* Selected passage:
2002-10-10 Thread David Garamond

i've been playing with Safe.pm for the past two days, and it's really 
giving me headaches :-) i can't seem to do anything really useful with 
it. the namespace chroot-ing makes me unable to use pretty much every 
extension modules i want to use. dynamic loading also doesn't seem to 
work at all inside the safe compartment.

so i set back and rethink what actually i want to accomplish in the 
first place. that is: i want to prevent an untrusted and potentially 
dangerous perl code from doing these things:

- accessing certain part of filesystems;
- using sockets to communicate with the outside world;
- access databases;
- write or read shared memory;
- executing other programs;

in essence, i want to prevent the snippets of perl code that i will be 
receiving from the Net to store information persistently and/or send 
information outside (phoning home, etc). i'm not really concerned 
about resource limiting at the moment; i can always kill the naughty 
process or let my OS do that.

* Stated goal: In the post about Safe.pm, why does the writer say resource limiting is not a concern at the moment? Answer in one to three sentences. The data after this point is separate from the post about Safe.pm.

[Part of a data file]
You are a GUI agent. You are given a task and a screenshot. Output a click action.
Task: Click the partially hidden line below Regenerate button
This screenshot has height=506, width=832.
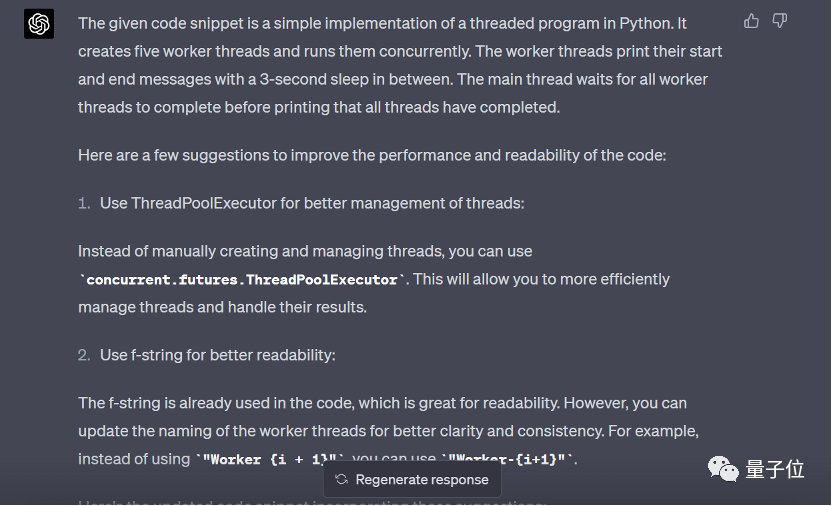click(x=311, y=502)
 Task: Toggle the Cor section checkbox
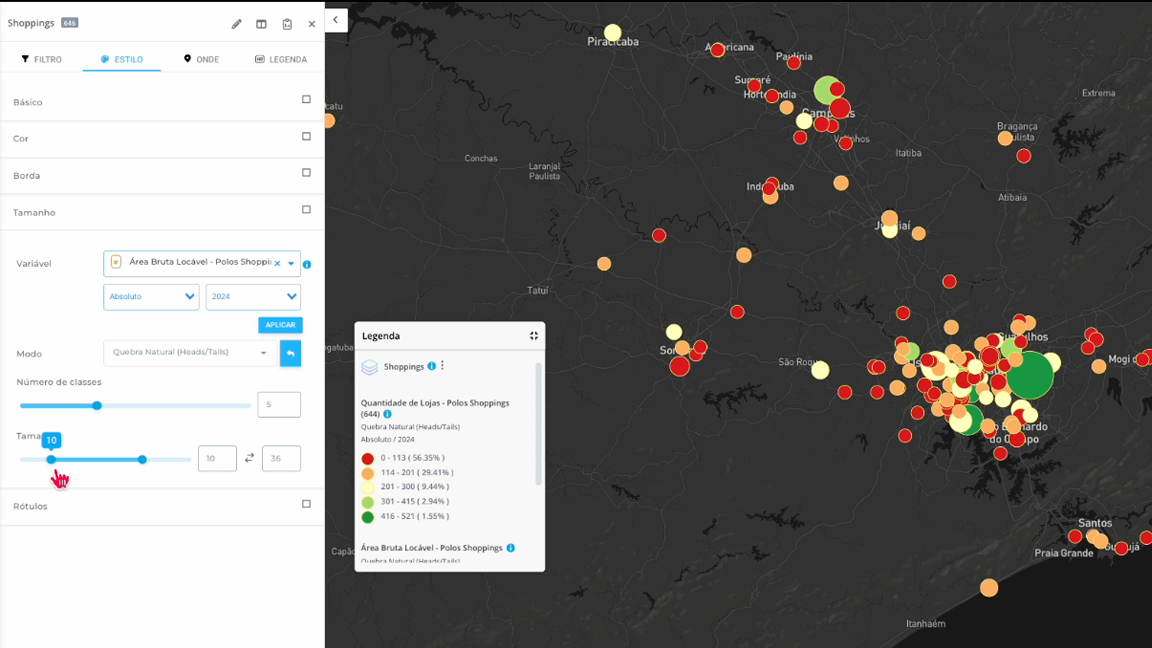click(306, 136)
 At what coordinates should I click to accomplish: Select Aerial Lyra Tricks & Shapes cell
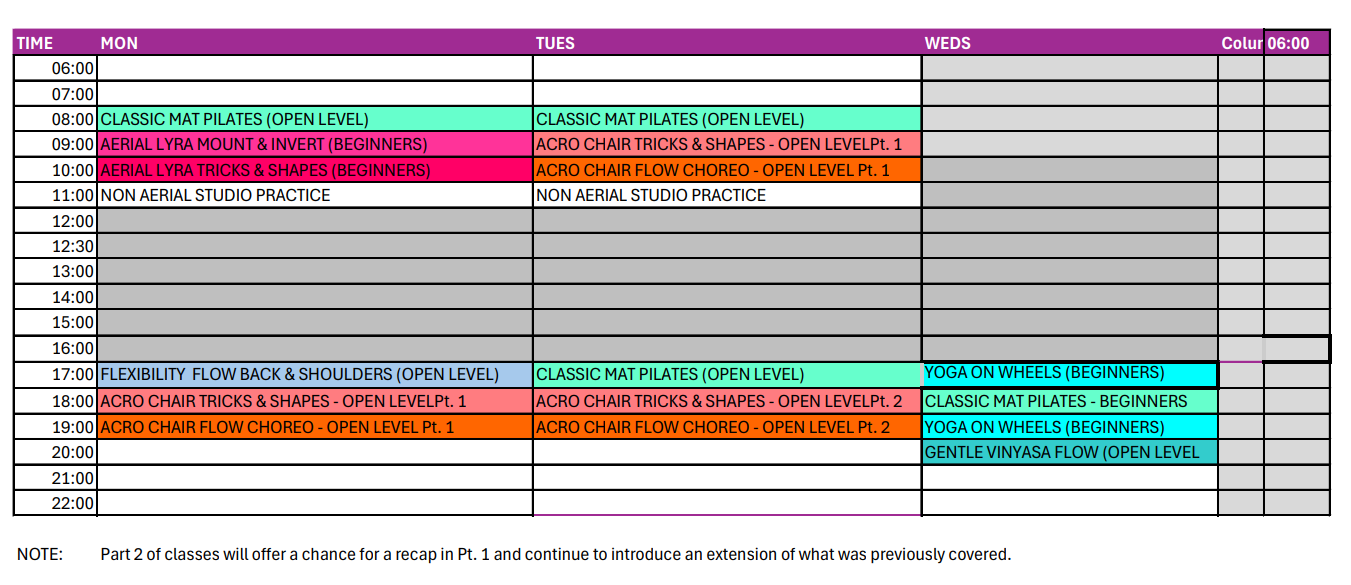coord(315,170)
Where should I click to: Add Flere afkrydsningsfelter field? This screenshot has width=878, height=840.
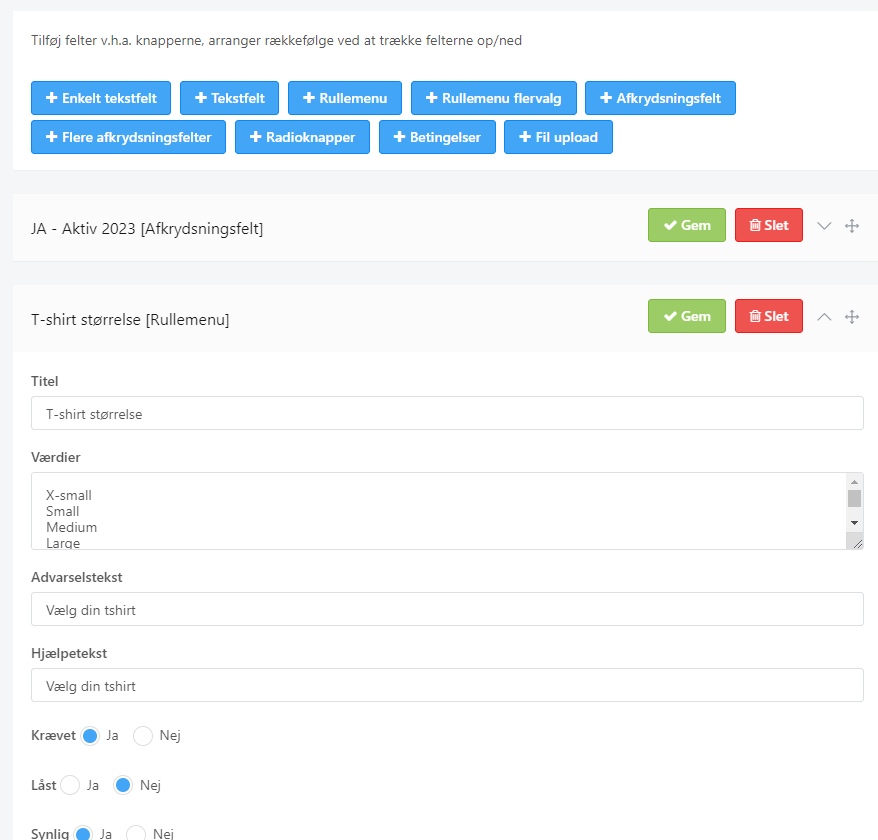[128, 137]
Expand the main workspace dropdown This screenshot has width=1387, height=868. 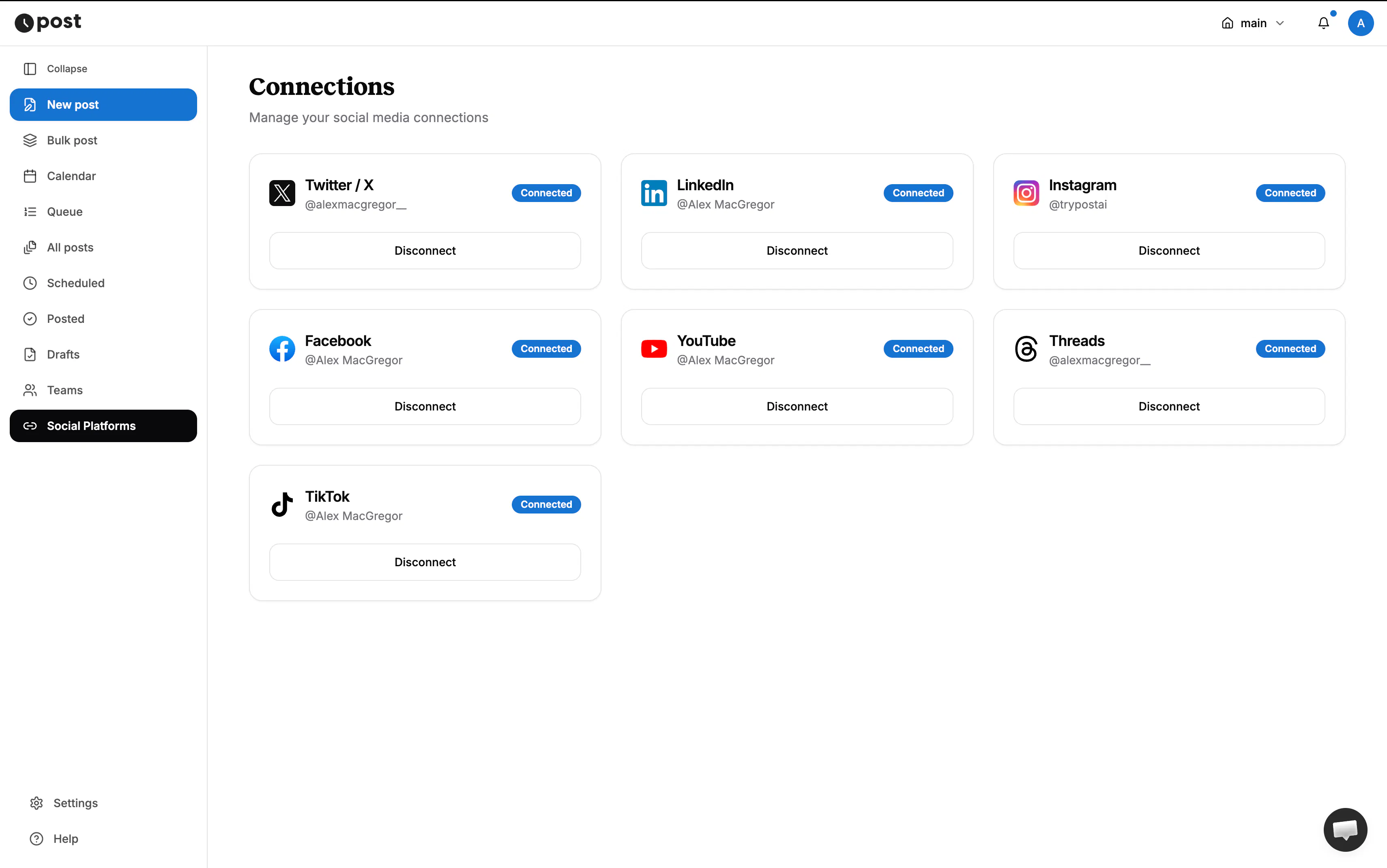[x=1253, y=23]
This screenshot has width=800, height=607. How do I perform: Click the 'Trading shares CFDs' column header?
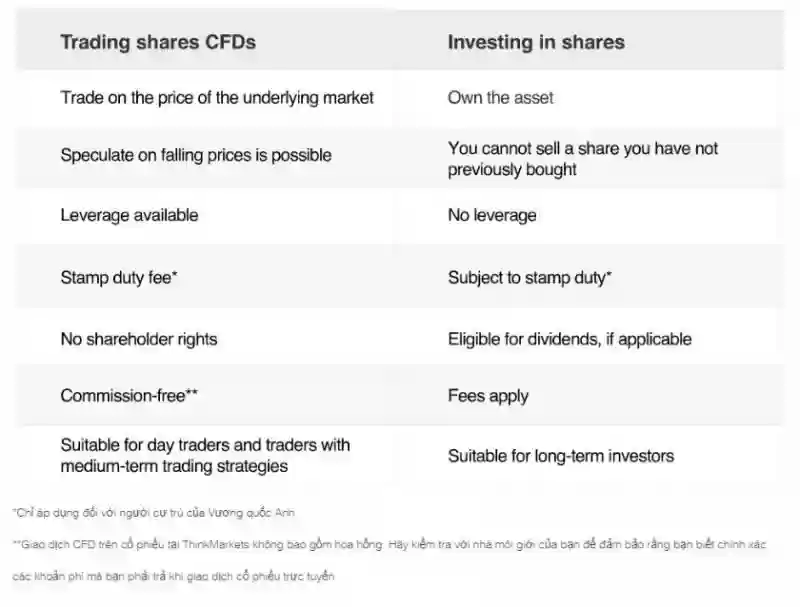tap(158, 42)
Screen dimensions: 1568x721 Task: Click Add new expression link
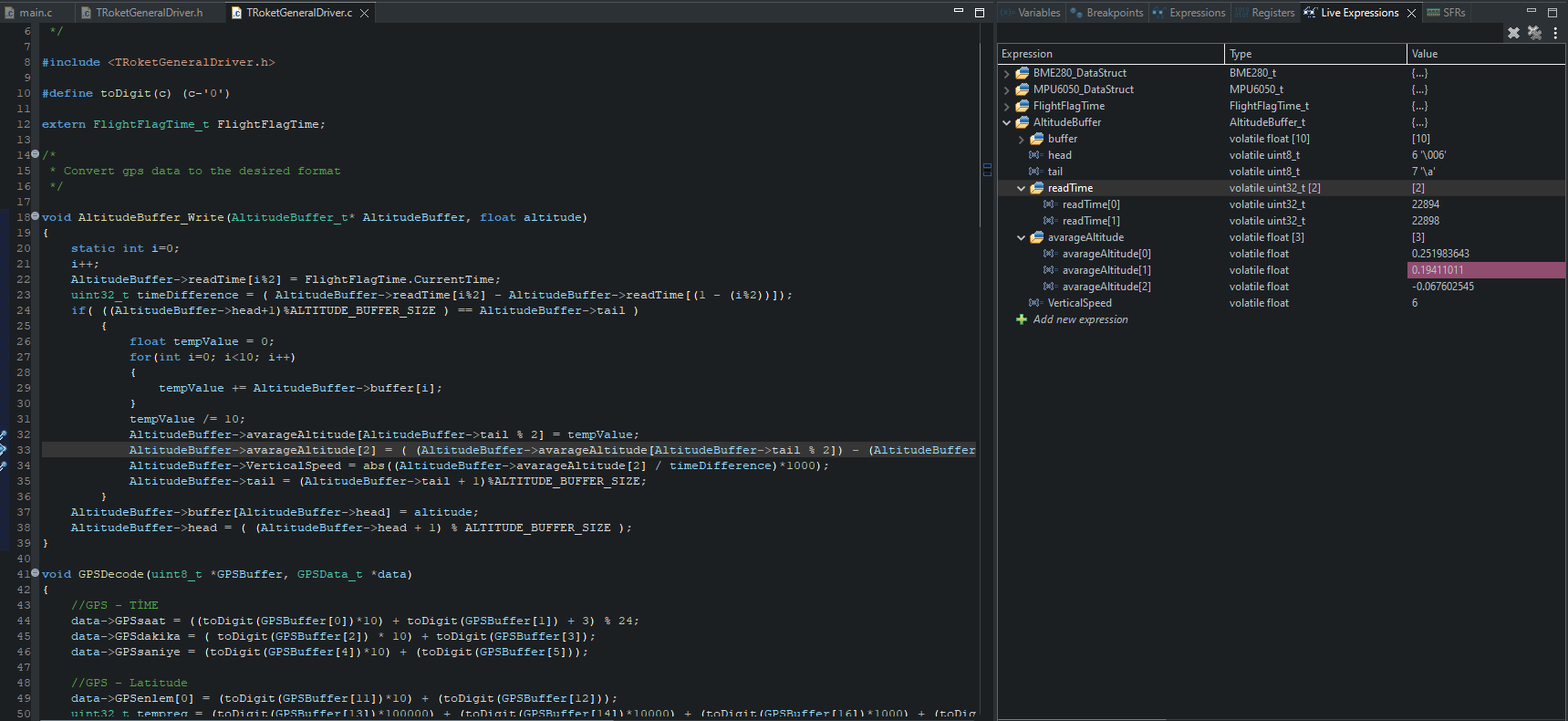(1080, 319)
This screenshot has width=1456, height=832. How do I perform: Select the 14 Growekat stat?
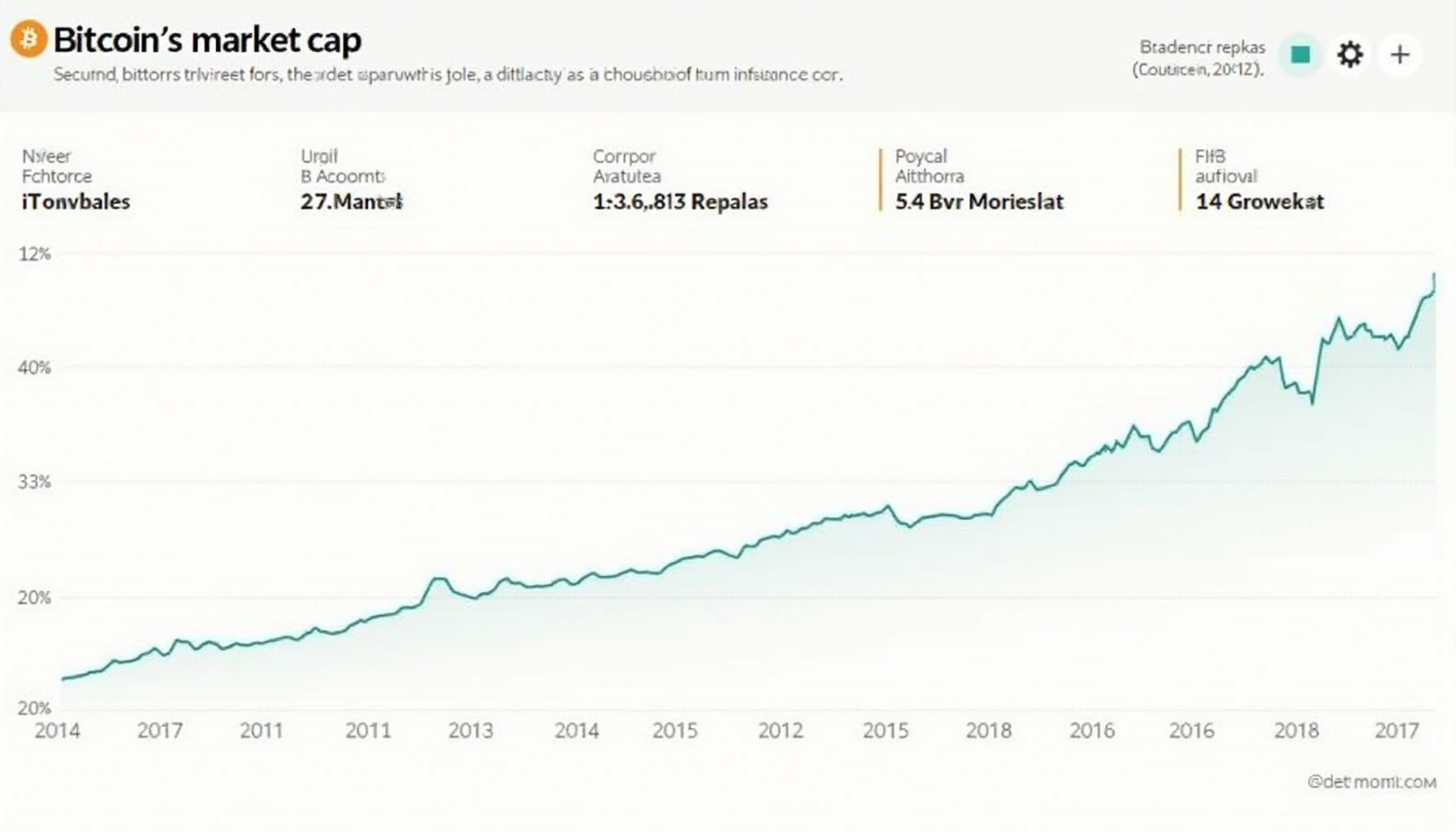tap(1259, 179)
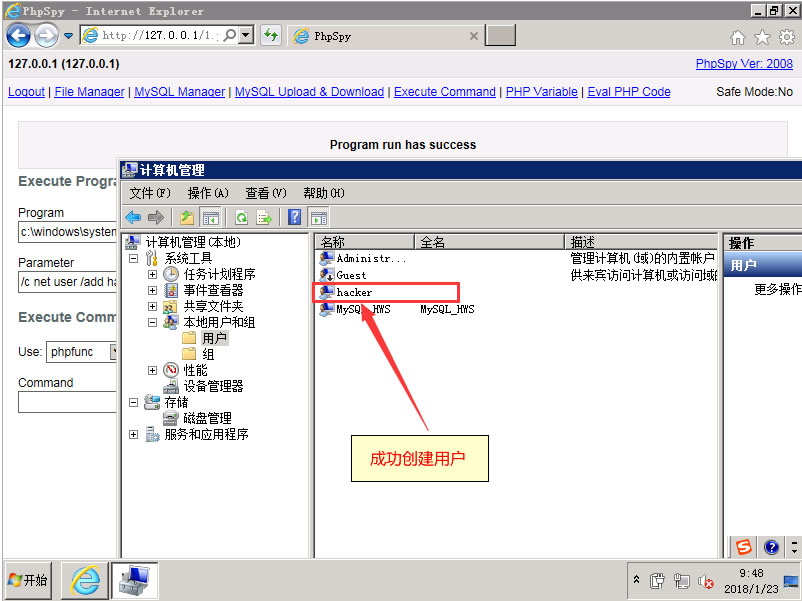
Task: Click the Program path input field
Action: (68, 232)
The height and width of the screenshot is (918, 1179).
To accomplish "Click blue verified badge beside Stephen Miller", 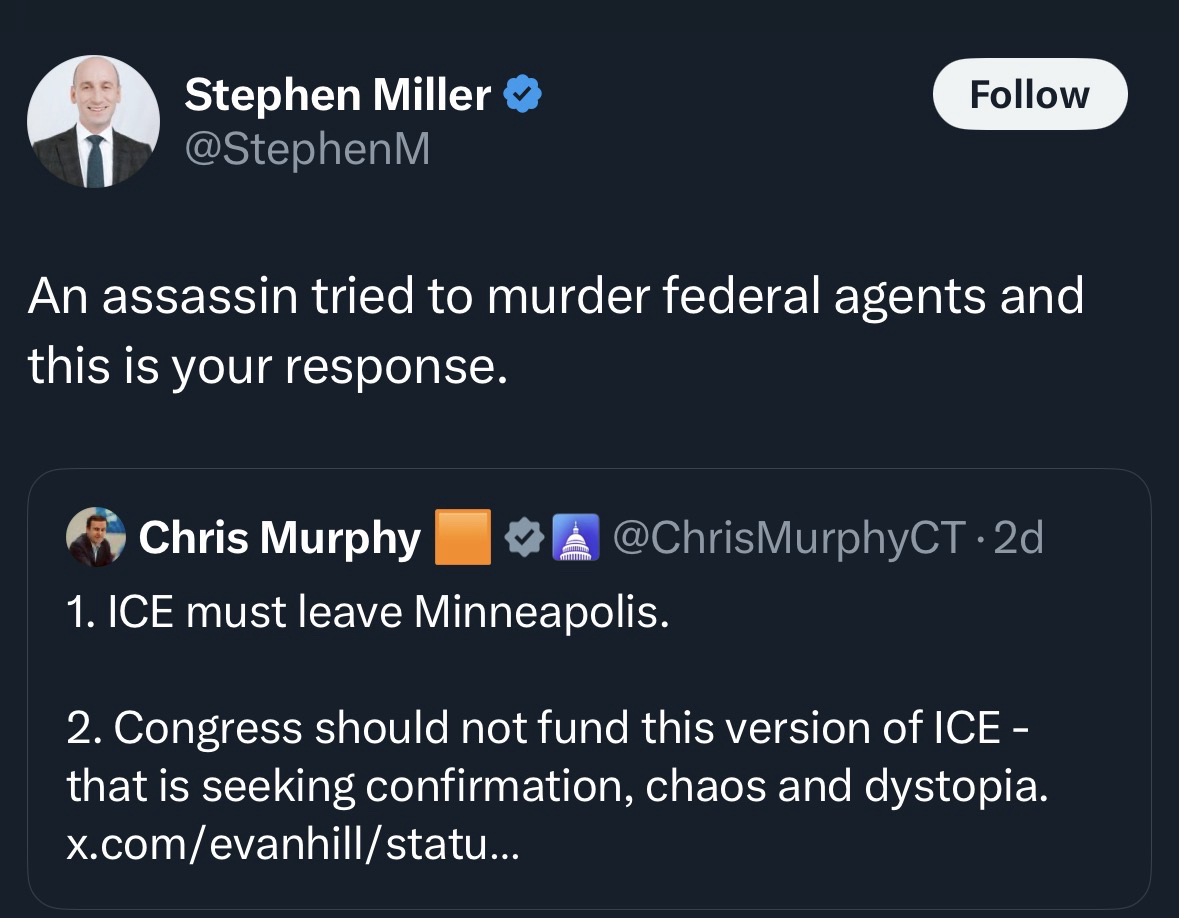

* Answer to this exercise: The writer can always kill the misbehaving process or let the operating system do that. Resource limiting therefore isn't a current worry.